No change in rates, longer term inflation in check, and low level of interest rates for an extended period of time. They will also continue to buy Treasuries and MBS. Market are volatile but holding, albeit at lower levels. MBS off 9/32’s
PRESS RELEASE – FOMC
Release Date: September 23, 2009
For immediate release
Information received since the Federal Open Market Committee met in August suggests that
economic activity has picked up following its severe downturn. Conditions in financial markets
have improved further, and activity in the housing sector has increased. Household spending
seems to be stabilizing, but remains constrained by ongoing job losses, sluggish income growth,
lower housing wealth, and tight credit. Businesses are still cutting back on fixed investment and
staffing, though at a slower pace; they continue to make progress in bringing inventory stocks
into better alignment with sales. Although economic activity is likely to remain weak for a time,
the Committee anticipates that policy actions to stabilize financial markets and institutions, fiscal
and monetary stimulus, and market forces will support a strengthening of economic growth and a
gradual return to higher levels of resource utilization in a context of price stability.
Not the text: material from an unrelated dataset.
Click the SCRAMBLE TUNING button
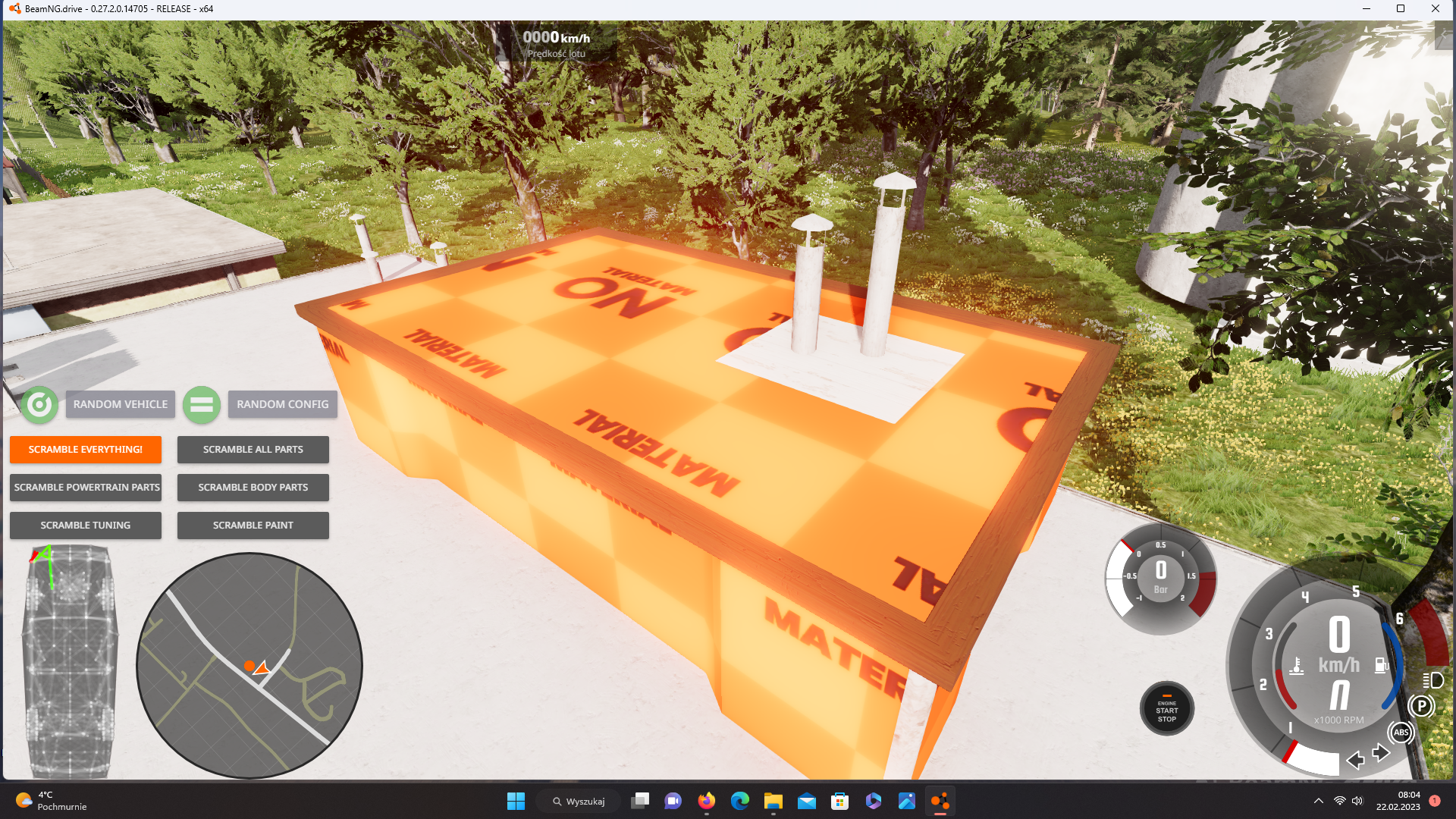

With substantial resource slack likely to continue to dampen cost pressures and with longer-term
inflation expectations stable, the Committee expects that inflation will remain subdued for some
In these circumstances, the Federal Reserve will continue to employ a wide range of tools to
promote economic recovery and to preserve price stability. The Committee will maintain the
target range for the federal funds rate at 0 to 1/4 percent and continues to anticipate that economic
conditions are likely to warrant exceptionally low levels of the federal funds rate for an extended
period. To provide support to mortgage lending and housing markets and to improve overall
conditions in private credit markets, the Federal Reserve will purchase a total of $1.25 trillion of
agency mortgage-backed securities and up to $200 billion of agency debt. The Committee will
gradually slow the pace of these purchases in order to promote a smooth transition in markets and
anticipates that they will be executed by the end of the first quarter of 2010. As previously
announced, the Federal Reserve’s purchases of $300 billion of Treasury securities will be
completed by the end of October 2009. The Committee will continue to evaluate the timing and
overall amounts of its purchases of securities in light of the evolving economic outlook and
conditions in financial markets. The Federal Reserve is monitoring the size and composition of
its balance sheet and will make adjustments to its credit and liquidity programs as warranted.
Voting for the FOMC monetary policy action were: Ben S. Bernanke, Chairman; William C.
Dudley, Vice Chairman; Elizabeth A. Duke; Charles L. Evans; Donald L. Kohn; Jeffrey M.
Lacker; Dennis P. Lockhart; Daniel K. Tarullo; Kevin M. Warsh; and Janet L. Yellen.